Forrest Gump had the way of it. Life--with a Community Supported Agriculture (CSA) farm share--is like a box of chocolates. You never know what you're gonna get. Some things are a given--you won't get tomatoes in May. You won't get corn in October. You will get turnips and beets . . .

Yesterday I learned what would be delivered in the Thanksgiving farm share box. On Tuesday I'll get my fresh turkey and a bunch of veggies. Now that I have a clue what I'll be working with, I can finalize my menu. Of course we'll have potatoes. My kids ask for MA's Make Ahead Irish Mashed Potato Casserole year round. No green beans this year--my spouse and I are the primary eaters of Alanna's World's Best Green Bean Casserole and I just don't have it in me to eat an entire batch alone.



A vintage recipe for creamed spinach using just 6 ingredients and a bit of time on the stove. Make this while you've got other pots on the fire, and you'll have a fresh green side dish to add to your holiday table.



I will make a corn pudding--dairy free and vegetarian--to share with a neighbor who is hosting folks with a variety of special diets.

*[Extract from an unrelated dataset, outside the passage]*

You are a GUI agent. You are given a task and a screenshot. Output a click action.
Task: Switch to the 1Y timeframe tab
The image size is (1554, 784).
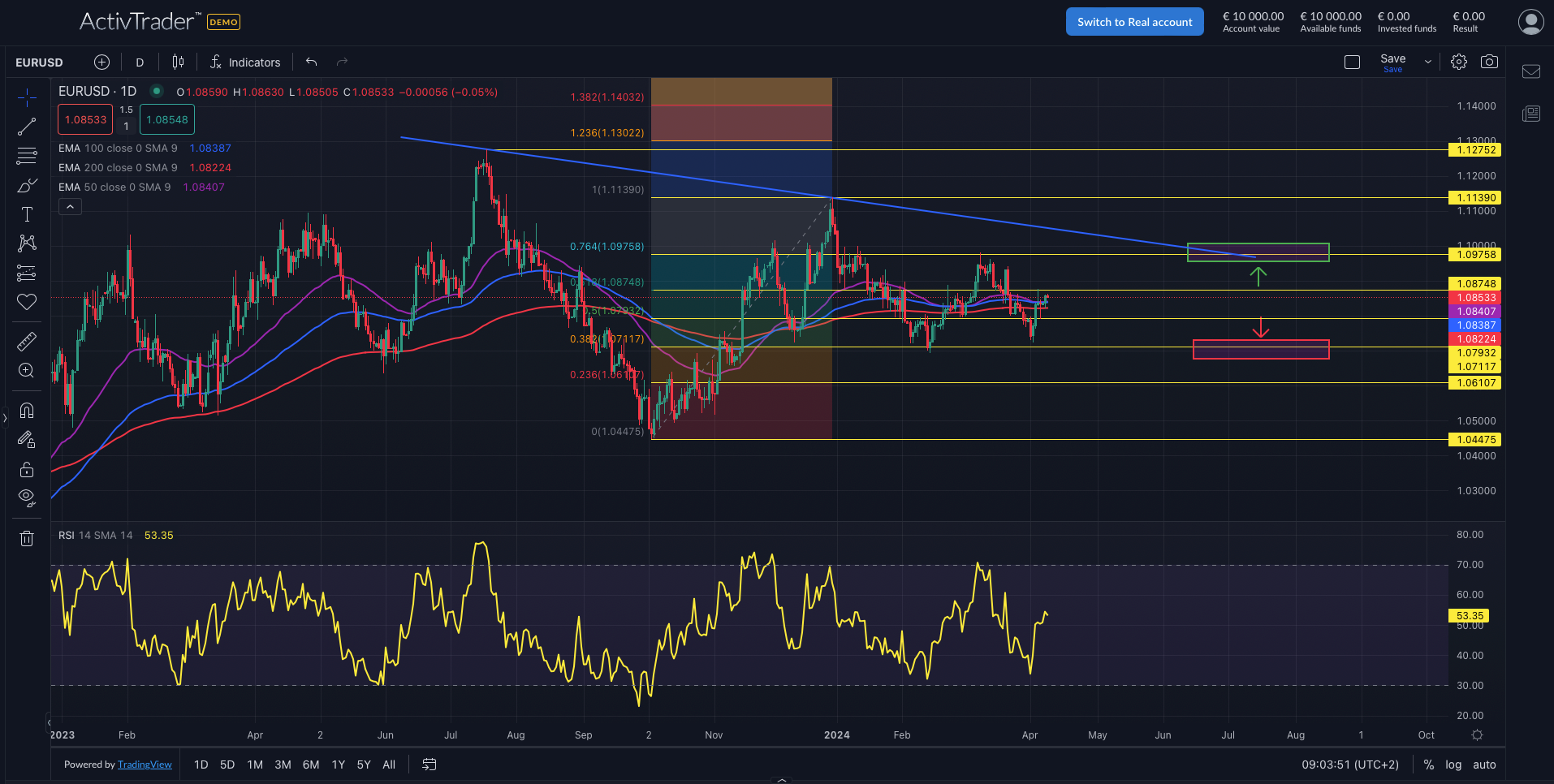[x=338, y=764]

I will use a bag of Multigrain Sourdough Bread cubes from the freezer to make a small batch of stuffing. I've already made a half batch of Apple Cider Beet Cranberry Sauce--substituting dried pineapple for the dried apricots and grated raw beet for the roasted beets--and updated the photos for that post.

I'll need something green, though, and as a salad probably won't happen I plan to make creamed spinach. This recipe, from my 1950 edition of Betty Crocker's Picture Cookbook, listed as Spinach (French method) "makes most anyone enjoy spinach". It's easy to make if you're already at the stove for something else. Last year, when my spouse took the action shots below, I was making Alanna's World's Best Green Bean Casserole and my Apple Sausage Cornbread Stuffing. Why not add a third recipe while I'm multitasking?